» **TEXTO PROPORCIONADO**
==========
En ese orden de ideas, la ahora finalizada pandemia de COVID-19 nos muestra varias cosas:
Que el Antropoceno (o Capitaloceno) es ya una realidad. La acción humana sin planificación, basada en el lucro empresarial, está haciendo estragos. Solo como ejemplo: las Islas Maldivas, en el océano Índico, con sus 500,000 habitantes (actualmente un paraíso turístico), están condenadas a desaparecer bajo las aguas oceánicas en un par de décadas si continúa la ebullición global y el consecuente derretimiento de casquetes polares y glaciares. Lo tragicómico es que sus habitantes no han vertido prácticamente un gramo de agentes contaminantes, porque en las islas casi no hay vehículos automotores ni industrias contaminantes, solo pescadores artesanales. El descalabro en la relación con el medio ambiente permitió la aparición de este nuevo germen del SARS CoV-2, y podrá seguir permitiendo nuevas catástrofes si no se cambia el rumbo. Solo una visión ecosocialista puede hacerlo.
==========
[Datos guardados]
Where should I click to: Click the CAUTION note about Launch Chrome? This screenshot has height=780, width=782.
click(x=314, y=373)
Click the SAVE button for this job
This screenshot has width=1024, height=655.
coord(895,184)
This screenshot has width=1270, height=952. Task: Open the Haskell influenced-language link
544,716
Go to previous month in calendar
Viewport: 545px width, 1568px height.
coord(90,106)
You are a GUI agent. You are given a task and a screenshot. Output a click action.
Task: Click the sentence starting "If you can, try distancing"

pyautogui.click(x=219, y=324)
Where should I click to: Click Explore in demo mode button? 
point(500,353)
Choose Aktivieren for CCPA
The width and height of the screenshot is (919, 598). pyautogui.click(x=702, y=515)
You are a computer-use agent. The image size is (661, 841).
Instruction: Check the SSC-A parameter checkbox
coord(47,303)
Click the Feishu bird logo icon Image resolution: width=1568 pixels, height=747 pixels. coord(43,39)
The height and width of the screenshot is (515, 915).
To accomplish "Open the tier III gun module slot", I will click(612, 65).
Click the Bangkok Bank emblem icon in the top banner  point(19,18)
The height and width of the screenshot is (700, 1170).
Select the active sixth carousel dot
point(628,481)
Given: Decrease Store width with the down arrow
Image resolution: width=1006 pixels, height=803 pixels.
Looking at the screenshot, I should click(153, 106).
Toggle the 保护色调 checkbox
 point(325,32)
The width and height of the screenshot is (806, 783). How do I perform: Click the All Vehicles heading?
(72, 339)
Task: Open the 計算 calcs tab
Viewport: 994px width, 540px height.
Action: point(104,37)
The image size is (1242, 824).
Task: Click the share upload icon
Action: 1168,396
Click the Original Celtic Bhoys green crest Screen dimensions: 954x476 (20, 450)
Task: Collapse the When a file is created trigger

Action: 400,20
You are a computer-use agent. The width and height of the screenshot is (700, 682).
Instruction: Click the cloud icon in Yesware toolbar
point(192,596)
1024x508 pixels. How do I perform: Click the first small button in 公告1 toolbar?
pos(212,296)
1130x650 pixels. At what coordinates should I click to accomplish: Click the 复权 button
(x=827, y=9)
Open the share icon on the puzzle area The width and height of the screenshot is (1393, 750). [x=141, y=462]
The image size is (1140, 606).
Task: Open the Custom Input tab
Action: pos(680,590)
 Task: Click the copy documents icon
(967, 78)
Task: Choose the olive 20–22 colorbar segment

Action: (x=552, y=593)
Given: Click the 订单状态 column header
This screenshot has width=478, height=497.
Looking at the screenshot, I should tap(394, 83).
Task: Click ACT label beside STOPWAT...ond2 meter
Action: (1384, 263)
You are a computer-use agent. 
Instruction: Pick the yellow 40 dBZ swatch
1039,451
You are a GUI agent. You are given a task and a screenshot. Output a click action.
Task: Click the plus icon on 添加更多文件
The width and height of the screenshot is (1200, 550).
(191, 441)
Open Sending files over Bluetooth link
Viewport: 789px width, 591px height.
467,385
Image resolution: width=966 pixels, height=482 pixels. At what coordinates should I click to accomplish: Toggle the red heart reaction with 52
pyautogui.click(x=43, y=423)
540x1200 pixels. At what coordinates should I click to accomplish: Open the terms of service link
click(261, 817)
==========
» **TAREA POR HACER A**
Traduce al inglés esta oración del texto proporcionado: "La acción humana sin planificación, basada en el lucro empresarial, está haciendo estragos."
» **TAREA POR HACER B**
Responde con base en el texto proporcionado:
(i) ¿Qué pandemia se menciona como ya finalizada?
(ii) ¿En qué océano se encuentran las Islas Maldivas?
(iii) ¿Qué germen nuevo se nombra?

» **RESPUESTA ESPERADA A**
Unplanned human action, driven by corporate profit, is wreaking havoc.

» **RESPUESTA ESPERADA B**
(i) La pandemia de COVID-19.
(ii) En el océano Índico.
(iii) El SARS CoV-2.